Failure to Notify Physician and Assess Resident After Fall Results in Delayed Treatment
Summary
The facility failed to ensure that a resident's physician was notified of significant changes in the resident's condition following a fall, which required a change in treatment. A cognitively impaired resident with severe dementia, aphasia, and a cognitive communication deficit experienced a fall during a transfer when a CNA was assisting him. The resident was lowered to the ground and struck his left side on the wheelchair. The CNA involved did not report the fall to the nurse or supervisor, and another CNA who assisted in moving the resident from the floor to the wheelchair also failed to report the incident. As a result, the resident was not assessed by a licensed nurse immediately after the fall, contrary to facility policy. Following the fall, the resident began to complain of new onset pain and required increased assistance with transfers, which was not his baseline. Multiple staff members observed these changes, including increased pain during transfers and a decline in mobility, but did not report the fall or the changes in condition to nursing or administrative staff. The LPN who was notified of the pain did not report the new onset of pain to her supervisor or the nurse practitioner, nor did she administer pain medication. The resident's increased need for assistance and pain complaints continued for over 24 hours without appropriate assessment or intervention. It was only after further complaints of pain and a physical assessment by nursing staff that the nurse practitioner was notified, leading to an x-ray that revealed a displaced comminuted intertrochanteric femur fracture.

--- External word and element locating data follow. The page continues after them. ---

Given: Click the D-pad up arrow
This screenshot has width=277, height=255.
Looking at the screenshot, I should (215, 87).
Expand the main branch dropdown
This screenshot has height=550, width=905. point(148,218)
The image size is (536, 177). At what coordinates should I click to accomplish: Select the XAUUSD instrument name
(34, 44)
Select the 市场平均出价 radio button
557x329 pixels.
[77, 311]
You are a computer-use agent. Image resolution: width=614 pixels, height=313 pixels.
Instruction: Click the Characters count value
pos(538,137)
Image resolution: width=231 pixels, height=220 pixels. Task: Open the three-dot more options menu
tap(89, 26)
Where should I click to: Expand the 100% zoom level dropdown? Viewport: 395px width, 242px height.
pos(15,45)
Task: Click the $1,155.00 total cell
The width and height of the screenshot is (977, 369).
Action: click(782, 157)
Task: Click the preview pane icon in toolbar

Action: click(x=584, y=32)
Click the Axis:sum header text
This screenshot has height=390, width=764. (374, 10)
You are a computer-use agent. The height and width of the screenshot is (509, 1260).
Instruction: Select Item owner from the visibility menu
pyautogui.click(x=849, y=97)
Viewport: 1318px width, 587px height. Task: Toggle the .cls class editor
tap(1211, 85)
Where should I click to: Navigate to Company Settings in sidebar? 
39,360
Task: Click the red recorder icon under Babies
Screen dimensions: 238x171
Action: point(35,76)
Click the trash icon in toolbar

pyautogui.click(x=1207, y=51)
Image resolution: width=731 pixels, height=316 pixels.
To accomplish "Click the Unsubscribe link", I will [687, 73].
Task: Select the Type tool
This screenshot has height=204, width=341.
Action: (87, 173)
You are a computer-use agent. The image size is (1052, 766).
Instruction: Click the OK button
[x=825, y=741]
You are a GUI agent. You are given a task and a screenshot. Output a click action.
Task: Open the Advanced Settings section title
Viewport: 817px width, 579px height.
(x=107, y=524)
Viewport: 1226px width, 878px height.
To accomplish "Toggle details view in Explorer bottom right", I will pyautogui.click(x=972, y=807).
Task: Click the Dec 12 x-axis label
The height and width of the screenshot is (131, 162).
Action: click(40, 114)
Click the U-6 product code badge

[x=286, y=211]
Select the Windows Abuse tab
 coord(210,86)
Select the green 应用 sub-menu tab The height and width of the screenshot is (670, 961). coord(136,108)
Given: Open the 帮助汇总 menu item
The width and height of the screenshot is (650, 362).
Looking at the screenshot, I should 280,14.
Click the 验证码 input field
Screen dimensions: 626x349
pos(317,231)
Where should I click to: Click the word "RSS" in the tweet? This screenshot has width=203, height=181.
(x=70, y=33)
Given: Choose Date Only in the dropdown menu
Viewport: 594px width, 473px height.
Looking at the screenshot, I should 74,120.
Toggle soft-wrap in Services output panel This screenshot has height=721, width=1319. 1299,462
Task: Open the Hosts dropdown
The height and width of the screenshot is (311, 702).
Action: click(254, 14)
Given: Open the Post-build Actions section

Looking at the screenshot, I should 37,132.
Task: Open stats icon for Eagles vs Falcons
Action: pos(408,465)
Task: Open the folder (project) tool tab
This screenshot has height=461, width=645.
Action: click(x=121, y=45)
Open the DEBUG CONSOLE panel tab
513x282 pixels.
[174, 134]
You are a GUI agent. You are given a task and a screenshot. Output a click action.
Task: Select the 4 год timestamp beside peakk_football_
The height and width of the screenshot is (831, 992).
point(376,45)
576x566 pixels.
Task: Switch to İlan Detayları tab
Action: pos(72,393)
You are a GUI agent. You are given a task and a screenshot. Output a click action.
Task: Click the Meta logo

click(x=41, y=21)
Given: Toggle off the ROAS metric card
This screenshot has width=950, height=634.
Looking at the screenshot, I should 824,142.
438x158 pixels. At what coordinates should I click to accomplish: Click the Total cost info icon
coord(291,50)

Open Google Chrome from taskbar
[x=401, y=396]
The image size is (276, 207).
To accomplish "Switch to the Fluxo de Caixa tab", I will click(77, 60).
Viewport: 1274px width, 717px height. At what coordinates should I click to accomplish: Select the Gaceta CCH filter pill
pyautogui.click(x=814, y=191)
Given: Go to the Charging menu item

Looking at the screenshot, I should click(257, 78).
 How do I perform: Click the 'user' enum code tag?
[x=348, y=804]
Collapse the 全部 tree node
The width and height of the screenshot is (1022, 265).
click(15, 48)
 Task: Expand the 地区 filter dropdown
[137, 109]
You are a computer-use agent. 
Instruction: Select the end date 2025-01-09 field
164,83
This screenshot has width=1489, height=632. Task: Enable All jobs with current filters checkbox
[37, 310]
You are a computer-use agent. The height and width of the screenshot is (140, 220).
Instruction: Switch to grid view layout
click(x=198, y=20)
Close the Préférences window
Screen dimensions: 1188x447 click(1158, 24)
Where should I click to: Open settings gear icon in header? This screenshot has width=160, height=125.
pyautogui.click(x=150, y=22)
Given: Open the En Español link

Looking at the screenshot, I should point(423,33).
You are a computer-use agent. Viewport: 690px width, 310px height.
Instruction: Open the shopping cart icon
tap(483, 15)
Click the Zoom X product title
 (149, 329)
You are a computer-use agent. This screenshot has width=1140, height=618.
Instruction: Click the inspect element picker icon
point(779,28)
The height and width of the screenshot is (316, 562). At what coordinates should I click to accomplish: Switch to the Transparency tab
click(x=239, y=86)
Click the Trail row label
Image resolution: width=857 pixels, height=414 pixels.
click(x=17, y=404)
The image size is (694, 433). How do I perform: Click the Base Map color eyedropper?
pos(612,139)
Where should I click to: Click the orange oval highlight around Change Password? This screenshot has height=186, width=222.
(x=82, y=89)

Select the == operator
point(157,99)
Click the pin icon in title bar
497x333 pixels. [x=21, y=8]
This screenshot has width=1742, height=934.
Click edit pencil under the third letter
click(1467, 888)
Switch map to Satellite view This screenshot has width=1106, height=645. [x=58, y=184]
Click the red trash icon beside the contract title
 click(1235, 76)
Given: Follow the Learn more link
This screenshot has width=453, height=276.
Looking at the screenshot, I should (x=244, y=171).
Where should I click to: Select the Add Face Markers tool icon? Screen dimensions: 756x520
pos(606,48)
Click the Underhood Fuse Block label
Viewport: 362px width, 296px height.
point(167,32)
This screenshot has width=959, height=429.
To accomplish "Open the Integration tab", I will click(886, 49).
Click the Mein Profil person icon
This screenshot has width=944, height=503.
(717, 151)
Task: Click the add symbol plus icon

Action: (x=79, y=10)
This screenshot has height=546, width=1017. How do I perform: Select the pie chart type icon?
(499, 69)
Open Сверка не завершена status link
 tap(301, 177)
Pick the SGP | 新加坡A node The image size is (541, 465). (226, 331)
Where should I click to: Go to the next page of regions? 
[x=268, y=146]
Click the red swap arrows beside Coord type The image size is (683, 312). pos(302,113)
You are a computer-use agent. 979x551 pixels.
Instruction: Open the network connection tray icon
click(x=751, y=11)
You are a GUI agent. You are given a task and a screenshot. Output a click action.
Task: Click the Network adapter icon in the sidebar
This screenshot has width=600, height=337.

The resident was then transferred to the hospital, where he received pain management and underwent surgical repair. Throughout this period, the failure to report the fall and subsequent changes in the resident's condition resulted in a significant delay in diagnosis and treatment.
Removal Plan
- All residents who were identified as cognitively impaired were assessed to see if they showed any signs or symptoms of pain. A thorough review of each of the cognitively impaired residents fall risk assessment was completed by the Clinical Care Coordinators.
- All staff were trained by the Administrator, DON, or designee to report any observed or verbalized pain or any change of condition immediately to a nurse or an administrative team member. The nurse or an administrative nurse will follow the standing or PRN orders and will follow up with their MD.
- Nursing staff were trained by DON or designee on proper pivot transfers for one-person assist residents. Training emphasized that if a resident is combative, staff should not transfer the resident alone and should seek assistance.
- Staff were educated by administrator, DON, or designee on the corporate policy for identifying and reporting incidents and accidents. The in-service also included the reporting process of when an incident/accident occurs.
- Staff were educated by administrator, DON, or designee that covered definitions and examples of abuse and neglect.
- Nursing Staff were educated on identifying high fall risk residents, using assistive device markers and wall indicators - Falling Star Program.
- All nurses were in-serviced to ensure a proper pain assessment was completed when a resident reports or shows any signs of pain to a staff member.
- Monitoring was implemented to assess and observe one-person pivot transfers conducted by the DON or designee 3 times a week for 6 weeks and monthly thereafter for 3 months.
- Monitoring was implemented to assess resident pain with interviews of a random sample of nurses 3 times a week for 6 weeks and monthly thereafter including a specific section asking residents about pain during transfers.
- Evaluation of staff knowledge, using a questionnaire, on handling incidents and accidents. Random audits conducted on 10 staff members per week for 6 weeks, followed by periodic checks.
- Daily huddles with administrative staff in random facility sections asking nurses and CNAs about any observations of pain or incidents that occurred during their shift. These huddles will be conducted daily for 2 weeks, then monthly thereafter for 3 months.